Not only high-end brands produced watches in this style. The most prominent example is the 1978 Tissot Seastar Quartz, which became the PRX a few years ago. All the brands mentioned did it back then and continue to do it today, and that’s fine. But what increasingly started to irritate me is that a watch design with evident roots in 1970s design language is overly used by brands that either missed out at first or didn’t exist back then.
You’re gorgeous and everything, but no thanks
The various executions of the Czapek Antarctique, H. Moser & Cie. Streamliner, and Parmigiani Fleurier Tonda PF, for example, are gorgeous watches. The modestly sized Hermès Cut is pretty cute and all, but I can’t take it anymore. That also goes for the more affordable Yema Urban Traveller, Nivada Grenchen F77, Christopher Ward The Twelve, and various Frederique Constant Highlife models.
Some are nice, some less so, but in the end, I can’t be bothered any longer. It’s my loss, I know, because the brand-new Ressence Type 7 is a svelte and smooth-looking creation, although this watch, just like the stunning A. Lange & Söhne Odysseus, are both deceptive “faux integrated” creatures.
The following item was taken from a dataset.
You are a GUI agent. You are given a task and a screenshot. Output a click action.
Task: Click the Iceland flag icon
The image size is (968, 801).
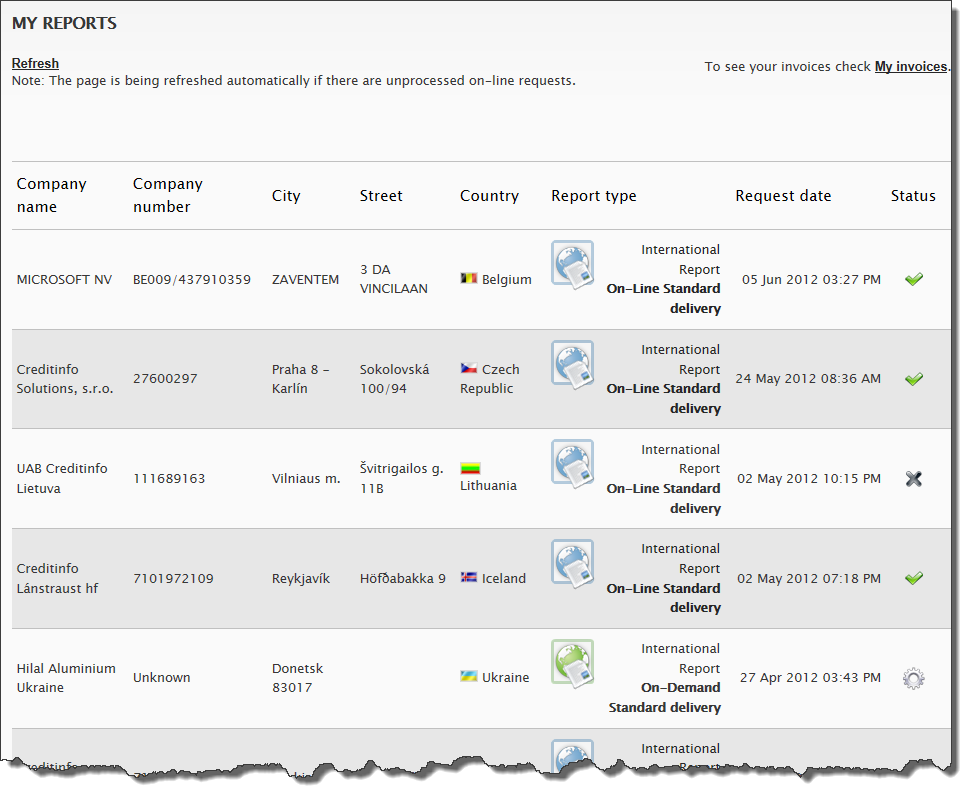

These watches are like wolves in sheep’s clothing, and I’m warning you, don’t let them deceive you.
Fight the FOMO, and embrace the JOMO
I realize that watch brands are commercial entities that must sell watches to survive. Hopping on the bandwagon is also more or less acceptable in a world where trends come and go, but if a brand launches a watch with an integrated look in 2025, it feels like a bad case of FOMO and nothing else. Two examples at two price levels inspired this article/rant. The first is the MeisterSinger Kaenos (€4,100), a one-handed watch from Münster, Germany.
The other watch is from the same country, but in the south, Munich. The Löbner Sledge (CHF 7,700) is a beautifully made, clever watch from a brand that started two years ago and is exclusively sold at Bucherer. The sliding crown protection is an ingenious thing of beauty, but the slanted shape of the upper and lower parts of the case and how the rubber strap attaches to them are not original. Fight the fear of missing out and embrace the joy of missing out, watch brands. Yes, it’s okay not to be part of the club. Instead, start a new club on your terms, believe, be strong, and make it happen!
Back to reality, back to my senses
As I said, there’s a time and a place for everything. In the case of the MeisterSinger Kaenos, a single hand showing time meant to help you escape its fast pace inside a sporty watch that jumps on the fast-moving bandwagon tells you that design and function need to correlate to make sense. You can argue that dive watches look more or less the same. I agree, but that’s because form follows function. In the case of sports watches with integrated bracelets, the design comes before function. There is the freedom to do something else, but that liberty is squandered in favor of creating something fashionable.
If I had a say in it, I would declare the age of the integrated-bracelet sports watch over. Done and dusted. I know it is a free world, but I still urge watch brands with no history in the matter to stop filling the watch universe with me-too creations and start creating new stars. And for the brands making these watches since the 1970s and 1980s, just tone it down a notch or two. Thank you. Rant over. Any thoughts and/or comments, dear Fratelli?